I got this message in my work e-mail on 12/19/2006:
Please remind your respective staff members as appropriate that personal items and belongings and/or items of a valuable or sentimental nature should be properly secured if they choose to bring them into the workplace or simply left a home. Unlike many of our previous office locations, we have an open floor plan setting at this location with several of our programs merged onto one floor. Our swipe card system simply limits the number of people who have access to our area but does not limit access once inside the secured zone.
Please let me know if you have any questions.

In the last couple weeks, one of the folks in my section had an iPod stolen from his desk. And not just the device itself, but the base, that was plugged in under his desk. The powers that be on our floor were notified, and they sent out this message on 2/6/2007:

Please remind your respective staff members as appropriate that personal items and belongings and/or items of a valuable or sentimental nature…

Yes, the very same message, including the phrase “simply left a home”, rather than the intended “simply left at home”. This means that the thieves work on the floor and/or are from the cleaning crew. In any case, I thought the response was inadequate, and told the powers that be of that fact.

In part at my urging, the victim of the iPod theft had called the Town of Colonie Police. What was striking is that the officer said that the department hadn’t gotten any complaints from our building before the iPod, which of course was a bit discouraging to the victim.

I recommended to the powers that be that they should encourage people to report the thefts. And I told them why, which leads to a story also recollected as a result of my recent jury duty.
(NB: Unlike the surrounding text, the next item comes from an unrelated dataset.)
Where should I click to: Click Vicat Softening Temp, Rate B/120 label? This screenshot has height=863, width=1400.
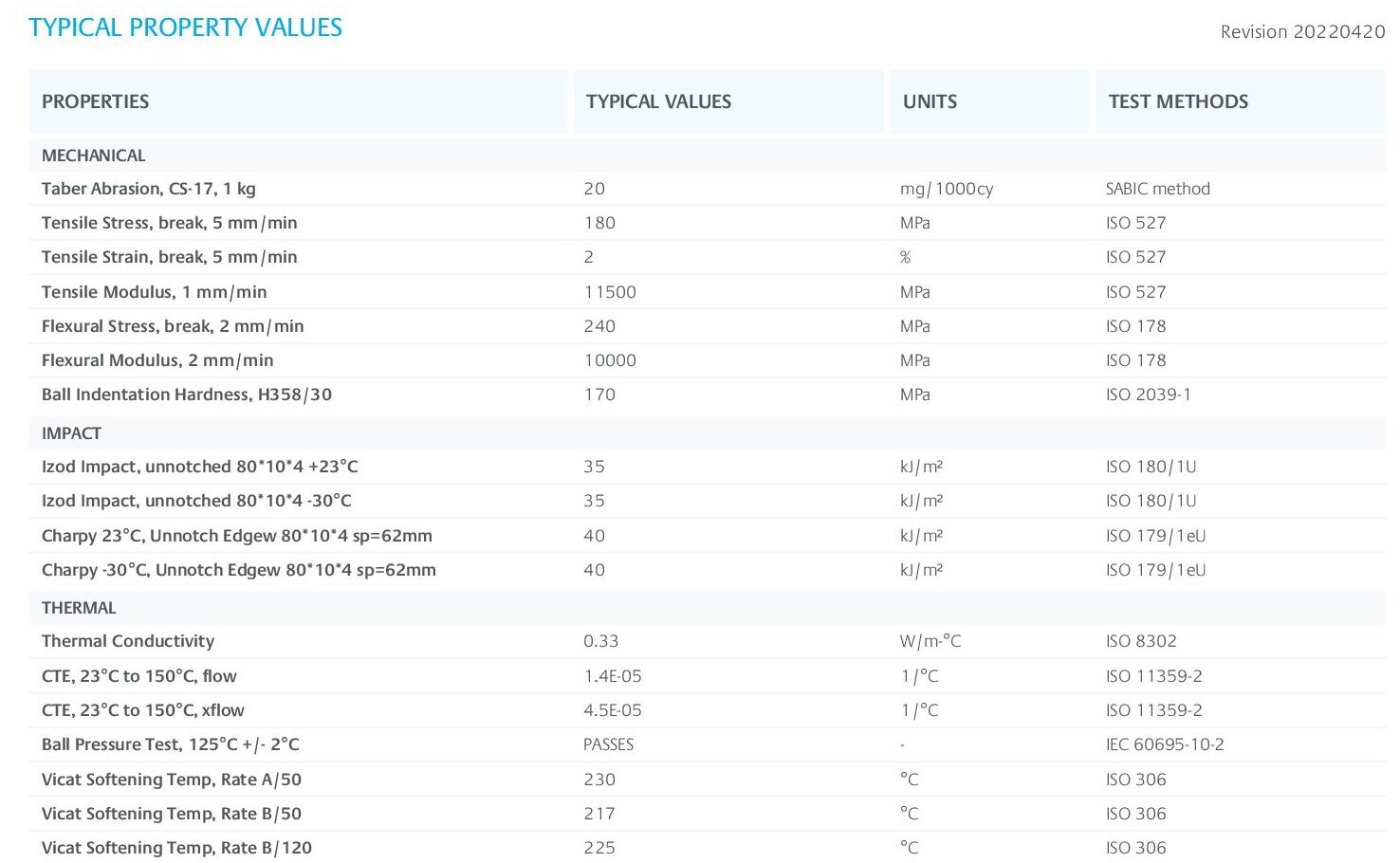176,848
It was March 14, 2001. (Why do I remember the date? It was a week after my birthday.) I was supposed to meet Carol somewhere, so I left my office on State Street in downtown Albany at 5 pm. Carol and I must have gotten our wires crossed, because she wasn’t where I expected her. I returned to my office to call her at 5:30, when I discovered the boom box that had been on my desk had disappeared. Initially, I thought one of my co-workers who were there – there were at least two – might have borrowed it. Alas, that was not the case. Immediately, I called the police and reported the theft. I had no illusions of getting my box back, but it seemed like the right thing to do.

What surprised me is that a few months later, they caught a guy who had stolen a number of pieces of personal property from offices all up and down State Street and adjoining streets. Eventually, I had to testify in front of a grand jury – that was surprisingly intimidating – that the boom box pawned by the accused was not given to him by me.
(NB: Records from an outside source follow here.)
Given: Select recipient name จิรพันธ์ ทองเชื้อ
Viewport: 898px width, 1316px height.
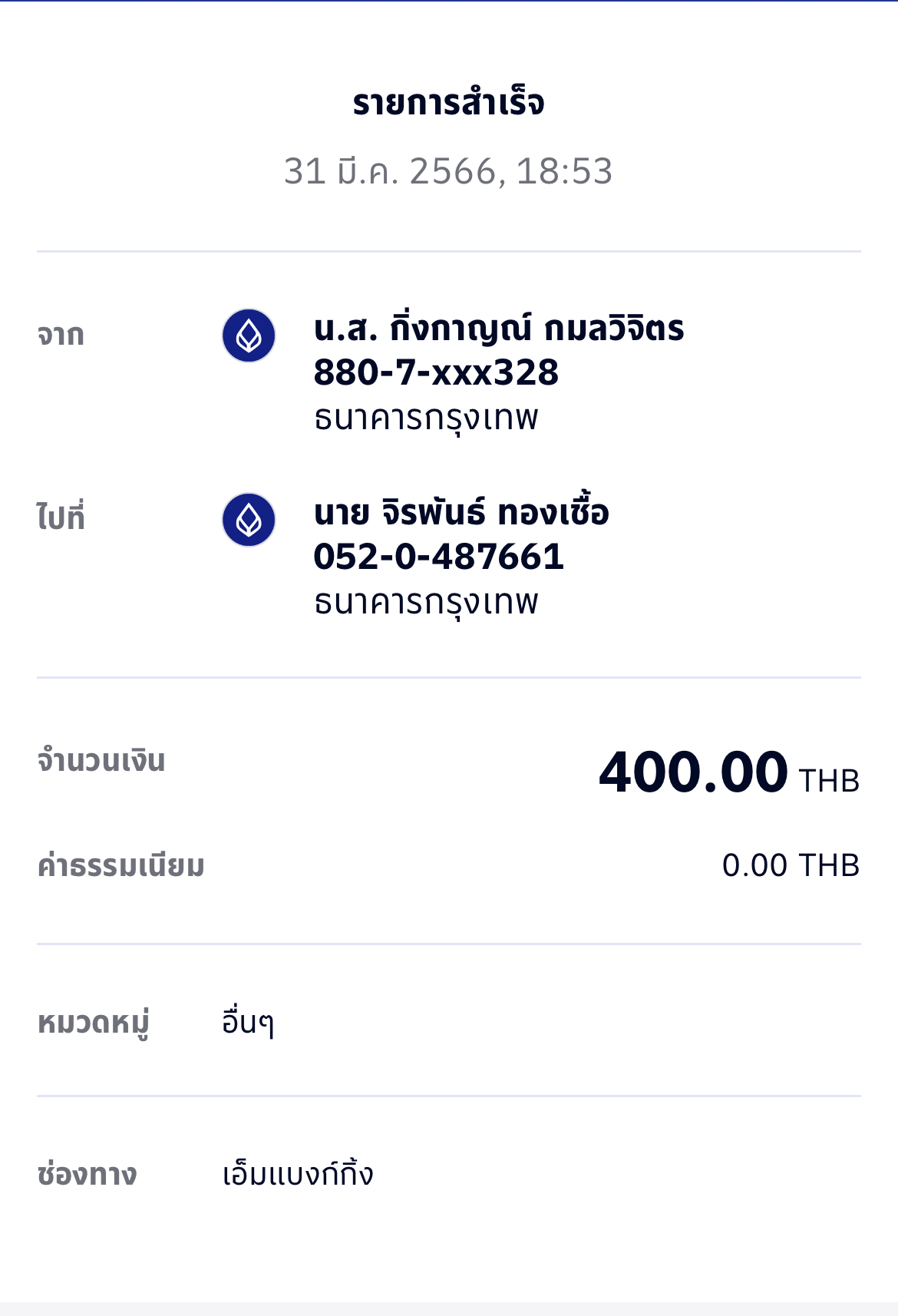Looking at the screenshot, I should tap(461, 513).
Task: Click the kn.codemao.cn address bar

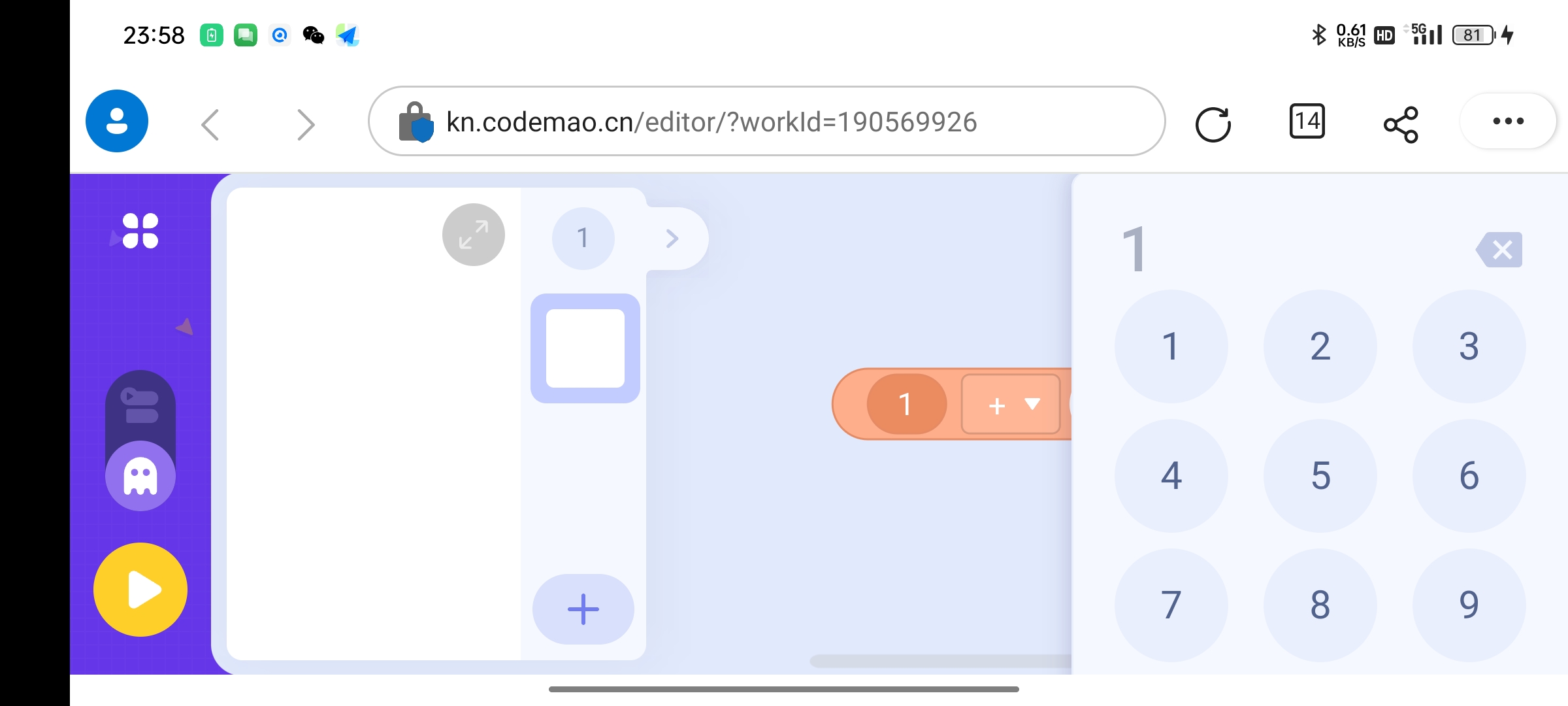Action: point(766,121)
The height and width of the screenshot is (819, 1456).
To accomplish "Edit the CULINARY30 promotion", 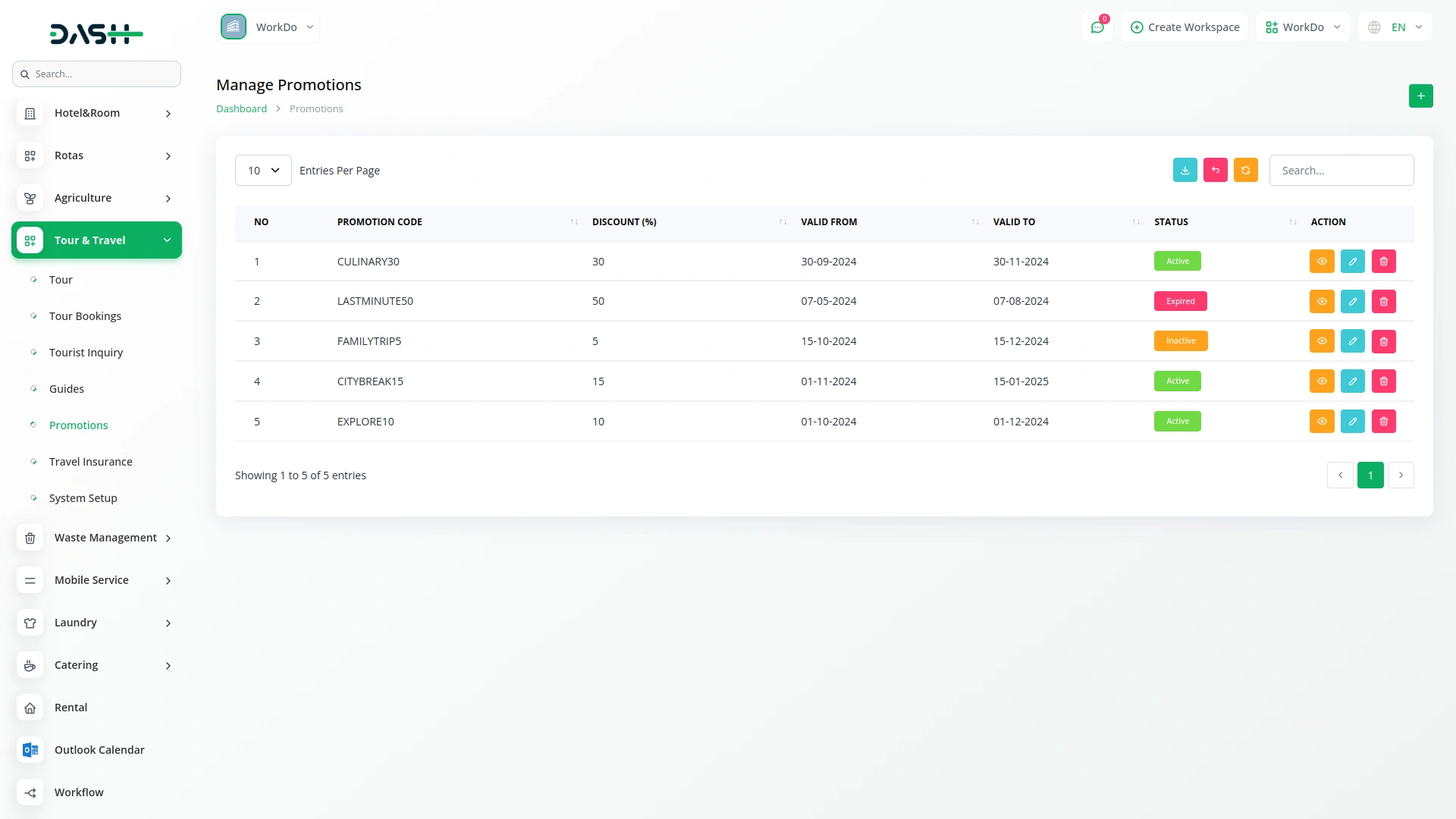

The real surprise, though, was when I received a check for about $70 from some victims’ compensation fund; the particulars I’m not clear on, but the fact that I got back about 88% of what I had paid for the machine was a really pleasant, unexpected outcome.

So, I’m waiting, waiting, waiting for the powers that be to actually follow through on his pledge to encourage police reports to be filed. But holding my breath, I’m not. And in case, you’re wondering why I don’t just tell people myself, I have, informally, but a mass distribution from the powers that be would be much more effective.